There are an increasing number of clinical evidences showing that the involvement of specific microbe with abnormal levels can significantly influence the development of various kinds of human diseases including the noninfectious ones. Detecting the disease-causing microbes for specific diseases can boot the understanding of disease mechanism and provide valuable information for the prevention, diagnosis and treatment of various diseases. However, little effort has been devoted to develop computational model for predicting microbe–disease associations on a large scale. In this work, we explored the HMDAD database which collects detected microbe–disease associations from previously published experimental reports to predict the most potential microbial candidates for different diseases. NGRHMDA was proposed by combining two single recommendation prediction models which are based on neighbor information and graph topology, respectively. In addition, it has an open frame which allows different types of microbe/disease similarity (e.g. symptom-based disease similarity, disease phenotypic similarity and disease semantic similarity) to be introduced by combining with the Gaussian-kernel based similarity. Leave-one-out and fivefold cross validation were implemented for performance evaluation. As a result, NGRHMDA yielded reliable results with AUCs of 0.9111 and 0.9023 ± 0.0031 in the evaluation frameworks of LOOCV and fivefold CV, respectively, which fully demonstrated the effectiveness of the proposed model. We anticipate that the microbe–disease associations which were predicted as potential candidates with high ranks will be confirmed by future experimentally observations.

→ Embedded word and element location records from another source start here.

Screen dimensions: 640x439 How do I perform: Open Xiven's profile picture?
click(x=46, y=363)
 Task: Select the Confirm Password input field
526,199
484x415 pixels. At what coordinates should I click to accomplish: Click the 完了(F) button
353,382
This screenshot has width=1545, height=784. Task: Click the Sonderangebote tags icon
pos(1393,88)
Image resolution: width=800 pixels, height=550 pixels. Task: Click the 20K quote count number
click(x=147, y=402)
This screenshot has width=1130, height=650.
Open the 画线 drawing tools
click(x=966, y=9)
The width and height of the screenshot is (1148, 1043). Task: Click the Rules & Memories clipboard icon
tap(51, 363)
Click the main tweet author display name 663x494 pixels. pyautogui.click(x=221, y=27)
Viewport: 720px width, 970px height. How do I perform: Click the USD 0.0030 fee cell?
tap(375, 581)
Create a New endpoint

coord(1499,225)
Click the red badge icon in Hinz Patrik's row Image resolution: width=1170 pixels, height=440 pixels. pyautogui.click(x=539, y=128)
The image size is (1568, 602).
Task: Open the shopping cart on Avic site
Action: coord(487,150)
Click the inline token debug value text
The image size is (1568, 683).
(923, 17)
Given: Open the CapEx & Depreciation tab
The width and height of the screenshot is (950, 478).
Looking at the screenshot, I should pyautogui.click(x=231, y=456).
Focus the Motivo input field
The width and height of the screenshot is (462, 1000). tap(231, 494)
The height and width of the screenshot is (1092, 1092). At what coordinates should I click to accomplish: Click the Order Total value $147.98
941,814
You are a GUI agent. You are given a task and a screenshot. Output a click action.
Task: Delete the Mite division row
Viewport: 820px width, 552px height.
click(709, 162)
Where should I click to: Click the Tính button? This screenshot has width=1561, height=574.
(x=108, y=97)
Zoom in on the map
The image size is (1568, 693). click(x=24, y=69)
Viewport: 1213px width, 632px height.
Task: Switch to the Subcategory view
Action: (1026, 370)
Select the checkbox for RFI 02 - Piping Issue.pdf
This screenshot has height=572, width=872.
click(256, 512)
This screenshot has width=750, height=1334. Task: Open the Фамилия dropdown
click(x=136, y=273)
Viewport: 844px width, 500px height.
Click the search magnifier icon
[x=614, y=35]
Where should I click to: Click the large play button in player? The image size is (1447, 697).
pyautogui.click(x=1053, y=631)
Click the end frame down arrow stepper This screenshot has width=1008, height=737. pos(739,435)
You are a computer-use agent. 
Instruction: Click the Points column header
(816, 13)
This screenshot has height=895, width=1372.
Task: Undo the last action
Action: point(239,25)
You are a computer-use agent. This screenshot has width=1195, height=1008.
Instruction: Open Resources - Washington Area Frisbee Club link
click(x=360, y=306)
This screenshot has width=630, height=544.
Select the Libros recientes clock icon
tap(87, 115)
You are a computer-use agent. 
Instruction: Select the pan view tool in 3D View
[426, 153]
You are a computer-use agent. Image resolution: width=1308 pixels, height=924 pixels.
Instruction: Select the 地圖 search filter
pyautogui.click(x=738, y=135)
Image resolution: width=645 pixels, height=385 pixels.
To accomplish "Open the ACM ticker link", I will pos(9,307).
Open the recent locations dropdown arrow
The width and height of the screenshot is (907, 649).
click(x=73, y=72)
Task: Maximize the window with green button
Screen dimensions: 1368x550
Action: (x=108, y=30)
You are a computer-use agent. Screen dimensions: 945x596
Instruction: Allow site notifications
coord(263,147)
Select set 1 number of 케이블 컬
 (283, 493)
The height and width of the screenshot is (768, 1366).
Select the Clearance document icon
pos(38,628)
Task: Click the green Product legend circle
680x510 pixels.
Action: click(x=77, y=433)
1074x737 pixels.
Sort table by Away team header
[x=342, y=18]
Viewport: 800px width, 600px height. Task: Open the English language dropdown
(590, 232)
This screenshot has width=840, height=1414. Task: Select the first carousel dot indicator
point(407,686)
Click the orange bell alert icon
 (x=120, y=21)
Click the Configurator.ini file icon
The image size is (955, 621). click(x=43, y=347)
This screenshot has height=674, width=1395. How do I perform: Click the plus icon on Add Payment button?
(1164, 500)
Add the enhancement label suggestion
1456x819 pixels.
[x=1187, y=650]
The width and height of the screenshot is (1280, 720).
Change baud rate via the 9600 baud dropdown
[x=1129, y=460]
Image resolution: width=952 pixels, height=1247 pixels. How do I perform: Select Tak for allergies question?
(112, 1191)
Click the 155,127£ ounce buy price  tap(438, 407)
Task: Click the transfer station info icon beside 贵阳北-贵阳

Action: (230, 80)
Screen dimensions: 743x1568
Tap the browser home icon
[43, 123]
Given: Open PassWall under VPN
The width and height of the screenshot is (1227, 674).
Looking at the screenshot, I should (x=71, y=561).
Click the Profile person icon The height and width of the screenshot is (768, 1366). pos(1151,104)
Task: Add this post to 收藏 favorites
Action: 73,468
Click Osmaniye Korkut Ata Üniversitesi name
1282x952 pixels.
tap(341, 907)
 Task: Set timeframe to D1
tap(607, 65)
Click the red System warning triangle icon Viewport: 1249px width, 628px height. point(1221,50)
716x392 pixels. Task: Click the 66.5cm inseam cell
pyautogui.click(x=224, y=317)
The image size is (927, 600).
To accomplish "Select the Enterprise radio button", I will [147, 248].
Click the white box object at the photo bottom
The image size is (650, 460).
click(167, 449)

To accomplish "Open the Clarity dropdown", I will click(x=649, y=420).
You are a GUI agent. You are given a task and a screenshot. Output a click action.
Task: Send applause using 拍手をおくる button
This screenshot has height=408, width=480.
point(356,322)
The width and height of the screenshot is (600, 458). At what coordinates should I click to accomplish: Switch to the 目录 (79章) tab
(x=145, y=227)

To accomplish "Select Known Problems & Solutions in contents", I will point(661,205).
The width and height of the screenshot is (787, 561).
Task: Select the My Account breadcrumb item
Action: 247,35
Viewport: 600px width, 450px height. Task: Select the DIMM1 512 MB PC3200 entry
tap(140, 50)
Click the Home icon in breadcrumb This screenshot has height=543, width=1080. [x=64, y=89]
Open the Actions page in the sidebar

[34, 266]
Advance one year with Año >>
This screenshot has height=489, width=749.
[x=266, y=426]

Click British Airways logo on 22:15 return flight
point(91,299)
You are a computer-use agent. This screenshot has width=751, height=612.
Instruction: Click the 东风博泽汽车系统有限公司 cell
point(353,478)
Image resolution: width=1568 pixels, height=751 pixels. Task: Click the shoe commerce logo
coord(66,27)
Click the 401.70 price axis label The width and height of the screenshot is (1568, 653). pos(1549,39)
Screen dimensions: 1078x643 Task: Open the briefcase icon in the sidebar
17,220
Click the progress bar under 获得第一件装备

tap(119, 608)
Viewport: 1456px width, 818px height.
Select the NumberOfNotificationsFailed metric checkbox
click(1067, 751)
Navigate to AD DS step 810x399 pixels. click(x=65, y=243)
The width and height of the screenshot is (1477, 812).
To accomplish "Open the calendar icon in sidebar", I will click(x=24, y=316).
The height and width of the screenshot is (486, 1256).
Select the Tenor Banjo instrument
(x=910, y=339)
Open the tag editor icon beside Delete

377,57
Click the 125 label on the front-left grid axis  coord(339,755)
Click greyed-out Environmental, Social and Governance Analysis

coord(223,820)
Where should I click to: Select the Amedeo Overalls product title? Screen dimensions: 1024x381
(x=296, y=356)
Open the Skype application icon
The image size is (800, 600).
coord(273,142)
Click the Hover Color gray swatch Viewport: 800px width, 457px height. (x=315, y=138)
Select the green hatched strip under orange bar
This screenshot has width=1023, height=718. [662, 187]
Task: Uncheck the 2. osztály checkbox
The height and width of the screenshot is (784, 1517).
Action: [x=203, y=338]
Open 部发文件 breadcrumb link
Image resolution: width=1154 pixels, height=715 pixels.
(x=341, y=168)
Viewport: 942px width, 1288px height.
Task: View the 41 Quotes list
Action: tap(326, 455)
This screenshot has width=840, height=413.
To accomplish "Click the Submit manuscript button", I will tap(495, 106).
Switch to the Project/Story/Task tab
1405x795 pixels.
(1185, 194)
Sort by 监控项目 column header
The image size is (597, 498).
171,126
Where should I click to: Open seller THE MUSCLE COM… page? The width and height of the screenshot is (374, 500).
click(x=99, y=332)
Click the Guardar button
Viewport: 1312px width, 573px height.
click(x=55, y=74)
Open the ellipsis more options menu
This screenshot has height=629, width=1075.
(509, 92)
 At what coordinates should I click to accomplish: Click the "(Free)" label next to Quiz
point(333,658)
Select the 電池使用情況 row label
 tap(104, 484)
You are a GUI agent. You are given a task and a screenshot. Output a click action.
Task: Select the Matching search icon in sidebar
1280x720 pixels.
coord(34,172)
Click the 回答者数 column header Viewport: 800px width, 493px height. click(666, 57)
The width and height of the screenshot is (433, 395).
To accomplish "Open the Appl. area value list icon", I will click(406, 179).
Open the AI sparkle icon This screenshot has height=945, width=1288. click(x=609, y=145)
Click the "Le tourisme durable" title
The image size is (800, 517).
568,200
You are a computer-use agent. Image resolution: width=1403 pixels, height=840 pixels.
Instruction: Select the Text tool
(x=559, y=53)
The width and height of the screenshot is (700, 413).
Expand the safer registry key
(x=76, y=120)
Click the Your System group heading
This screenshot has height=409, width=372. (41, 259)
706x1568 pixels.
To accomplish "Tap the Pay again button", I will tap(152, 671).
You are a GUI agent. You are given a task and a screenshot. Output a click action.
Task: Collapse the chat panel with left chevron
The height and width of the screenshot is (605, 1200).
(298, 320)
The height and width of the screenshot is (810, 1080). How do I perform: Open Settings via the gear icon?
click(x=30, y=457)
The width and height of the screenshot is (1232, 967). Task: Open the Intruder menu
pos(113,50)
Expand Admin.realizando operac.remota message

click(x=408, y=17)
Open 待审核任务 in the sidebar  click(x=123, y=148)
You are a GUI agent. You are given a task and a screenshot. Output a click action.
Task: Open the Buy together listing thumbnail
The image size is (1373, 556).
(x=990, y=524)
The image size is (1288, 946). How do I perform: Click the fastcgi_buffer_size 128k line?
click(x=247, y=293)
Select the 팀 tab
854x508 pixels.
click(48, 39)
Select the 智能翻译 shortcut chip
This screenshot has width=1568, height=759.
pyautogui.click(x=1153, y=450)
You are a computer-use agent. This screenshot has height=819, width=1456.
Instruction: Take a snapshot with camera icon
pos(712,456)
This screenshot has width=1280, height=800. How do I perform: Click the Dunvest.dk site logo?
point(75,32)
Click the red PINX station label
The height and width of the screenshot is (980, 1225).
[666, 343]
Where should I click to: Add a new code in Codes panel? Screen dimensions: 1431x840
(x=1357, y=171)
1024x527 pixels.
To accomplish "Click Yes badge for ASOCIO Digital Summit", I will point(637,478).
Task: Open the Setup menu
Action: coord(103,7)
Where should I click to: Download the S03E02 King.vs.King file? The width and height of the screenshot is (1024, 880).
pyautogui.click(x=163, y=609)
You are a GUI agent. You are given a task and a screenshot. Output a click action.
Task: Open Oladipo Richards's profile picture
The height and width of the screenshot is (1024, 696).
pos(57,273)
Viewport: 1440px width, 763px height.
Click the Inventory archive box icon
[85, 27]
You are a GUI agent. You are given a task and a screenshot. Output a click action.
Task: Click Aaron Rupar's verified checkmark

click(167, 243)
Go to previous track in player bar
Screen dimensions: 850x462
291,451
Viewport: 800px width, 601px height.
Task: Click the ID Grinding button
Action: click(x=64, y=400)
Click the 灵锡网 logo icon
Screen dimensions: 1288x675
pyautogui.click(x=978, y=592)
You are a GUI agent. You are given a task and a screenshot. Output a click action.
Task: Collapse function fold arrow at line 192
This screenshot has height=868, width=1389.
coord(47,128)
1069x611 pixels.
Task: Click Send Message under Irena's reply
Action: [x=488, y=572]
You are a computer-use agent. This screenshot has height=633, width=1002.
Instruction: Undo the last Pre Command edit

NGRHMDA solves the problem of predicting disease-causing microbes in a similar way with recommendation system which predicts ratings for items that the user may have an interest in. That is, NGRHMDA predicted association possibilities for each microbe–disease pair by regarding microbes and diseases as “items” and “users” respectively based on the assumption that functionally similar microbes tend to be involved in the mechanism of similar diseases. Two single prediction models combined by NGRHMDA make prediction from different perspectives, and therefore are expected to provide comprehensive information based on the training data. By using the hybrid approach, NGRHMDA was demonstrated to have obvious performance improvement from the single models in terms of prediction accuracy and stability. In addition, the introduction of additional disease similarity also proves to be useful for the performance improvement. Compared with other prediction techniques, NGRHMDA model has obvious advantages with high prediction performance for microbe–disease association prediction. As an unsupervised learning model, NGRHMDA does not need any negative samples for learning and can be implemented to microbes/diseases with the information of known associated diseases/microbes. Therefore, it is anticipated that NGRHMDA can be used as a feasible and effective computational tool for searching microbial candidates for various disease on a large scale.

However, some limitations still exist in the current version of NGRHMDA. First, it still needs manual intervention to adjust model parameters such as the two damping factors (i.e. α and β) of graph-based model, which may hinder the prediction performance when performing on different databases. In addition, similar with the diversity problem of recommendation models, NGRHMDA may excessively “recommend” some well-studied microbes, which are known to be associated with many diseases, to the query disease. Finally, NGRHMDA cannot be applied to new diseases/microbes which have no any known microbe/disease association. Further name matching method for disease and microbe inputs may solve this problem to some extent.